Oral Exam Questions a DPE Might Ask
Q1What do underscored, overscored, and both-scored altitudes mean on an IAP profile view?
Per AIM 5-4-5, an underscored altitude is a minimum (maintain at or above), an overscored altitude is a maximum (at or below), an altitude with both an underscore and overscore is mandatory (maintain exactly that altitude), and an altitude with neither is a recommended/advisory altitude for descent planning.
Q2What is a Terminal Arrival Area (TAA), and what does a 'NoPT' sector mean?
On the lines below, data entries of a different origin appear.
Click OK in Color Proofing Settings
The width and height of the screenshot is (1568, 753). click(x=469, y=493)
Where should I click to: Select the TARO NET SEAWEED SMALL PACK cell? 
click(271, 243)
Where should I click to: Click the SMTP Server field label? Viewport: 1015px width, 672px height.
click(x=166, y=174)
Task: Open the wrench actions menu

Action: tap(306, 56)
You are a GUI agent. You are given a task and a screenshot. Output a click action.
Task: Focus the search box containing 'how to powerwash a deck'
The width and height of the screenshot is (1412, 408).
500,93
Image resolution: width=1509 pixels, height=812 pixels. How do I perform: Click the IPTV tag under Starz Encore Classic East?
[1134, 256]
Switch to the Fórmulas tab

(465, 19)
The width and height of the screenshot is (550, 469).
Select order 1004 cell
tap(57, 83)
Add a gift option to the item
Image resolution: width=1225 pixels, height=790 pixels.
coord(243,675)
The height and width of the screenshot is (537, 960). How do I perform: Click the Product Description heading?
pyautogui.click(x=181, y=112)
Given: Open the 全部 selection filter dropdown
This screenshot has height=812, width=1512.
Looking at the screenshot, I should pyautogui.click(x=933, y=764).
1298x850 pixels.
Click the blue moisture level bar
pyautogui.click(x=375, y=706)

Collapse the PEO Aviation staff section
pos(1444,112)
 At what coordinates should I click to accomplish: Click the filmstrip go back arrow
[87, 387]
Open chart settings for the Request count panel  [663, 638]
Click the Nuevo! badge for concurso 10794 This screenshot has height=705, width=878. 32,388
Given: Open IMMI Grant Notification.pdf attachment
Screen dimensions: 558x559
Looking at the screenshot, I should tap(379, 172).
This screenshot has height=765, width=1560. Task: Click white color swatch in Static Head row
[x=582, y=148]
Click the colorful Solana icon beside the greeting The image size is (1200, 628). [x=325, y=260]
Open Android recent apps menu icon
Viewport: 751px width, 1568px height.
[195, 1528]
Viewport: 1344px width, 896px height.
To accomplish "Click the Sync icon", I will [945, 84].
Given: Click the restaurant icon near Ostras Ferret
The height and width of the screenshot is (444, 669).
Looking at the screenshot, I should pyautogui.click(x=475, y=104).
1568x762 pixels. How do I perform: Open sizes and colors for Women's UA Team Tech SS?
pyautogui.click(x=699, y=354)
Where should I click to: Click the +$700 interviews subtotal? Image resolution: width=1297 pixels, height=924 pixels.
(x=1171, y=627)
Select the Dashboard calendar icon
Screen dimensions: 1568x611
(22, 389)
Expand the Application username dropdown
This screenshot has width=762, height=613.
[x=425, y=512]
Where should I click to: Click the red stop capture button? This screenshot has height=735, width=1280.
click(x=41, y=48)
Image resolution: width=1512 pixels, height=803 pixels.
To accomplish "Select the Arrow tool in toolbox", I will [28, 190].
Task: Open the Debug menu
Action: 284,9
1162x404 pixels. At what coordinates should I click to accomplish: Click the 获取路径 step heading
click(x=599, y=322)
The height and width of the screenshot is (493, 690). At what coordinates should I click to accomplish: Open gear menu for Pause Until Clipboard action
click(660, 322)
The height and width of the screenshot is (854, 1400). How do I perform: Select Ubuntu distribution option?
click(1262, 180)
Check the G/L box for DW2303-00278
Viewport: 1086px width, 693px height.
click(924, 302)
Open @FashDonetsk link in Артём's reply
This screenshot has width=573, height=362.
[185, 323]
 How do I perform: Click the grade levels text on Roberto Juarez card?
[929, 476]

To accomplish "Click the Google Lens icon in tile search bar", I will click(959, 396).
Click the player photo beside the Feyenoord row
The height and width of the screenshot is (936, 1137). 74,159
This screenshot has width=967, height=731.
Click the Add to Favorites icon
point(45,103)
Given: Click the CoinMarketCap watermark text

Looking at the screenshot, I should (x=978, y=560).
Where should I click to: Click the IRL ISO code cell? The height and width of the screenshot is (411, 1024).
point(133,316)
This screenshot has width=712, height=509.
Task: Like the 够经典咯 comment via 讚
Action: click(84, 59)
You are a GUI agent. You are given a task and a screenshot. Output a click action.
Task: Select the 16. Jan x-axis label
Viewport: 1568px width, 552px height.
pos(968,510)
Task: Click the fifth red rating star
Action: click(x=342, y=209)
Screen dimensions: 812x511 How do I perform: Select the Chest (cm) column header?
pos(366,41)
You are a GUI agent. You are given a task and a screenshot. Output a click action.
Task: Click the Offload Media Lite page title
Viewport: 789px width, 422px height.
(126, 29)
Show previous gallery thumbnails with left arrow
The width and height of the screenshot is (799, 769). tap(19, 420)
Per AIM 5-4-5, a TAA provides an RNAV transition from the en route structure to the terminal environment with minimum altitudes that ensure standard obstacle clearance. The basic 'T' design has straight-in, left-base, and right-base areas defined by magnetic courses TO the IF/IAF. A sector labeled 'NoPT' means no procedure turn — pilots must not execute the Hold-in-Lieu-of-PT course reversal and proceed straight in.
Q3What is the difference between a DA and an MDA on an RNAV (GPS) approach, and which lines of minima use each?
Per AIM 5-4-5, DA (Decision Altitude) is published for approaches with vertical guidance — LPV, LNAV/VNAV, and GLS — where a missed approach is initiated at DA if visual references aren't established. MDA (Minimum Descent Altitude) is used for lateral-only procedures such as LNAV and LP, as well as circling minima, and descent below MDA must meet 14 CFR 91.175 conditions.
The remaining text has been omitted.